**EXTRACT PROVIDED**
Dear Alexander Joseph,
Today at the very gentlemanly hour of 5:18, you will turn three years old. I can very much appreciate that all of you were born between the hours of 2:50 and 5:18 PM which means that all of you were very, very thoughtful babies who cared enough about me not to make me stay up all night to push you from my girly bits into the world. What wonderful, lovely babies I have!
I think I must have used up all of my good karma with that particular bit of good fortune, because you, my sweet-yellered faced second son were born…and then never slept again. In fact, for an entire year, you would let no one near you but, well, your mother.
Your love for me was actually kinda charming, short one.
For 12 long months, I got up every 1-3 hours and nursed you to sleep while I hallucinated that the room was rocking (not, you know, the rocking chair that I was on), I lost the ability to feel the left side of my body, and I began to feel like I was sort of a Prisoner of War Breastfeeding. But you, YOU, you to me, you were the only one.
I was over the moon to be a mother for the second time.
It’s hard to explain how it difficult it was for me emotionally to raise an autistic child as my first child. Having not been chosen as His Person made it excruciating to me as I was rejected time and again by him–the person that I’d rearranged my life for. I cannot possibly explain the void that left inside me.
When I got pregnant with you, my only wish for you was that you’d like me best. And I got my wish in spades. You not only liked me best, you rejected all others before me. You worshiped at the alter of your mother and it redeemed me and healed me in ways I didn’t know I was hurt.
My own mother often wondered how I didn’t murder you–not, if you can actually believe it, unkindly–and the only way I could explain it was that I loved you. Simply loved you. And you loved me back. It was the first time in my entire life that anything like that had ever happened to me. You are mine. It was simple and uncomplicated.

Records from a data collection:
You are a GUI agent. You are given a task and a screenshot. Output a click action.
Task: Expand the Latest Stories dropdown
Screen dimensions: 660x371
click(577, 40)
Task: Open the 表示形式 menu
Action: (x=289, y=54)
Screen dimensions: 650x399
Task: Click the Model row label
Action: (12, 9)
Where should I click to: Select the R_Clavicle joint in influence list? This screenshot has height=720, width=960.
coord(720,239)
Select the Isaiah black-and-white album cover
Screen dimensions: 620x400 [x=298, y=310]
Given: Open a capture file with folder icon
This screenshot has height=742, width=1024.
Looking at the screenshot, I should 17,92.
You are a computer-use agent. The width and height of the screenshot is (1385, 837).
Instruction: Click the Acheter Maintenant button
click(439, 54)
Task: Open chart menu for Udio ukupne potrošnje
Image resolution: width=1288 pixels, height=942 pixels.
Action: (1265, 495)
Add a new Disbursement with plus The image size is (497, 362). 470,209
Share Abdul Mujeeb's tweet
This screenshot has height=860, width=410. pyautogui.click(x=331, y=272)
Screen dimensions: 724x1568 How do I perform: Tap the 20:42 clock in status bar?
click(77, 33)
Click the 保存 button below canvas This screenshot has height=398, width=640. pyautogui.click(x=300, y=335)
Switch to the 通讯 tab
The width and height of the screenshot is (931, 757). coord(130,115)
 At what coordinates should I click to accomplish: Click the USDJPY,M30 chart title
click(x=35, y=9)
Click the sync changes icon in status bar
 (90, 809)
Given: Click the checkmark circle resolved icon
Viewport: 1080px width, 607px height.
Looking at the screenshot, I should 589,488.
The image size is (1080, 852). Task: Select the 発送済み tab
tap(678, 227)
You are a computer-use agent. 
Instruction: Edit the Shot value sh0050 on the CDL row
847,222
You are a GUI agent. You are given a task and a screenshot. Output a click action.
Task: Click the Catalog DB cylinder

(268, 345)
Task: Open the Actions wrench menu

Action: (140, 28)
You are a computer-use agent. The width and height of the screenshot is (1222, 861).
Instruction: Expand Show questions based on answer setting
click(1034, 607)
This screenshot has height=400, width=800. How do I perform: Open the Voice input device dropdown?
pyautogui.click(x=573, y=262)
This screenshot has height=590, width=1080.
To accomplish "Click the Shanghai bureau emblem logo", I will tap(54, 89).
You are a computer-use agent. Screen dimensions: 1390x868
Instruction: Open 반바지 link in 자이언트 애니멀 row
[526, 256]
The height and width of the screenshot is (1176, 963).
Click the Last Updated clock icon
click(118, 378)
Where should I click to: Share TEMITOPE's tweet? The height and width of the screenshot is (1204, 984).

**EXERCISE INSTRUCTIONS**
a – In the birthday letter to Alexander Joseph, list everything the writer says they did or went through during the 12 long months of nighttime nursing.
b – Pick up the birthday letter to Alexander Joseph after its final sentence and write the next paragraph in the same voice.

**ANSWERS BELOW**
a –
- Got up every 1-3 hours and nursed him to sleep
- Hallucinated that the room was rocking
- Lost the ability to feel the left side of their body
- Began to feel like a Prisoner of War Breastfeeding

b –
Now that you’re not a baby any longer, now that you do accept other people (although, I add -with a touch of pride in my voice- none quite equal your mother) it all makes so much more sense to me. It’s my heart that beats in your chest, my blood that flows through your veins. Your sister may have inherited my fiery streak, but you, my son, you’re all me.
It’s so odd to see myself in someone else, but there you are, laughing happily and dancing as you watching the seconds click down on the microwave, or throwing yourself down on the floor to make other people laugh. Your mother’s son. My Pumpkin King. Numbers are “sooooooo cute,” candy is “tasty,” the Andromeda Galaxy is “awesome” and you’re out of your skin anxious to get to the orchid greenhouse.
I was terrified to bring your sister home from the hospital because I had no idea how you’d react to seeing another baby with Your Mother, but shockingly, you’re pretty fond of her. In fact, I’d be more afraid that she’d stab you.
This year, Alex, you reminded me what a beautiful, wonderful, crazy, mixed-up place the world is and you made me laugh when all I wanted to do was cry. You gave me hope when I had none and your spindly arms gave me more comfort than anything else.
Happy, Happy Birthday, Alex.
P.S. If you don’t stop calling me “Becky” I am going to beat you. WHAT? Stop laughing! I mean it! I will BEAT YOU, BOY!